Your book club gets back in gear after Labor Day and this year the group wants to include some poetry in the reading list. But where to begin?

Go for a book about poetry that respects your intelligence and assumes you are reading poetry because you want to, not because it's on the final exam. You might first consider Mark Strand and Eavan Boland's estimable The Making of a Poem: A Norton Anthology of Poetic Forms (Norton, $15.95 paperback). This is an insightful and spirited trip through all the main poetical styles and devices. Each is introduced briefly, then considered historically and finally placed in its contemporary context. Where this book parts company from many other introductory texts is in its copious examples (it is a true anthology, stitched together with a thread of learned commentary) and first-rate discussions of individual poems. It is a perfect blend of instruction and illustration.

Alternatively, you could try Mary Oliver's diminutive but exemplary guides, A Poetry Handbook (Harvest Books, $13 paperback) and Rules for the Dance (Mariner Books, $13 paperback). The former is a quite successful overview of the field, while Rules for the Dance considers metrical verse in greater detail. Or, consider Robert Pinsky's equally concise but slightly more challenging and quirky introduction to poetry, The Sounds of Poetry: A Brief Guide (Farrar, Straus & Giroux, $10 paperback). Mr. Pinsky, a saxophonist and former poet laureate, offers an absorbing account of poetry as an aural experience, an impassioned performance meant to be read straight through. Characteristically, Mr. Pinsky pulls it off.

In the end, though, your book club will thank you for the time you spend with Molly Peacock's How to Read a Poem . . . and Start a Poetry Circle (Riverhead Books, $12.95 paperback). In addition to suggestions for organizing a poetry discussion and for choosing poems to start with, she provides her own reading of 13 poems – just the sort of illustrated guide to reading poetry that will enrich your own approach.

Scenario 3

Classes are starting and ... you are the teacher. You are as bored by blood imagery in "Ancient Mariner" as your students are, and you think they are starting to catch on. It is time to rediscover what it was about poetry that excited you so much you wanted to teach it.

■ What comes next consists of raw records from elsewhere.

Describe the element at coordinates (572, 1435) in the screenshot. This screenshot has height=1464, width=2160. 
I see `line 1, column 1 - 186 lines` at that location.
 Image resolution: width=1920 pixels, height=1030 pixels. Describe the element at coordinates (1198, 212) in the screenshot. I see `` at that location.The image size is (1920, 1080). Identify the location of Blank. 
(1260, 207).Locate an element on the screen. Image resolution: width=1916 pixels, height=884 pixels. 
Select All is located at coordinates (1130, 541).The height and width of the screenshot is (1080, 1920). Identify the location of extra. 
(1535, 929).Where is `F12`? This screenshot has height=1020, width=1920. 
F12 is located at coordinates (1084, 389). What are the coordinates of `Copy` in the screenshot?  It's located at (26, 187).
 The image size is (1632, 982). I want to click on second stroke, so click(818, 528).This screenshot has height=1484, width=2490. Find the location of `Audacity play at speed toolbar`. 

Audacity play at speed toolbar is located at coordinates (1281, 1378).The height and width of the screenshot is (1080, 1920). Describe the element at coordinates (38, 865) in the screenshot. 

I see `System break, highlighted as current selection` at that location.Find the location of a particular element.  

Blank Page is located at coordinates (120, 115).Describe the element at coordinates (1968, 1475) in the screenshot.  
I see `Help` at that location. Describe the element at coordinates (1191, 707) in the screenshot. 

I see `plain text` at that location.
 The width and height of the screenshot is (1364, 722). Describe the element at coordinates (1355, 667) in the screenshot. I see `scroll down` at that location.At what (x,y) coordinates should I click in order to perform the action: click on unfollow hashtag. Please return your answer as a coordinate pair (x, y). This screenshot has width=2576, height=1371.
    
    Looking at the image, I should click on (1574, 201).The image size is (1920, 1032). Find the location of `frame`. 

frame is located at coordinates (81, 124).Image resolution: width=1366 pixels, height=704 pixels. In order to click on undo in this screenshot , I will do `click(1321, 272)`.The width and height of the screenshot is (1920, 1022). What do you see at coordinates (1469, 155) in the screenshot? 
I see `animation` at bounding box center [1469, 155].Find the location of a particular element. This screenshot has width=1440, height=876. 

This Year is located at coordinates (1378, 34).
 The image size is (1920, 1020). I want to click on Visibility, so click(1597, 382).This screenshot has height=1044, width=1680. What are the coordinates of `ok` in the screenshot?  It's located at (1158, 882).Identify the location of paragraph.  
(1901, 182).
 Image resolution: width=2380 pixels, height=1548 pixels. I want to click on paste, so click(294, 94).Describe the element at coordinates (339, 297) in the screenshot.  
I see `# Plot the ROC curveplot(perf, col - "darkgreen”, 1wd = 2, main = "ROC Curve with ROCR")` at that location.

All the books already mentioned are great for a shot in the arm, but if I had to limit myself to a single instructional volume it might have to be Mary Kinzie's A Poet's Guide to Poetry (University of Chicago Press, $16.20 paperback). Its coverage is encyclopedic and its depths of insight and suggestion consistently reward rereading. It is a challenging, advanced text that requires translation into teachable bits, but it will never let you down.

Tom Mayo, an associate professor of law at Southern Methodist University, teaches "Law, Literature & Medicine" at the law school and at the University of Texas Southwestern Medical School at Dallas.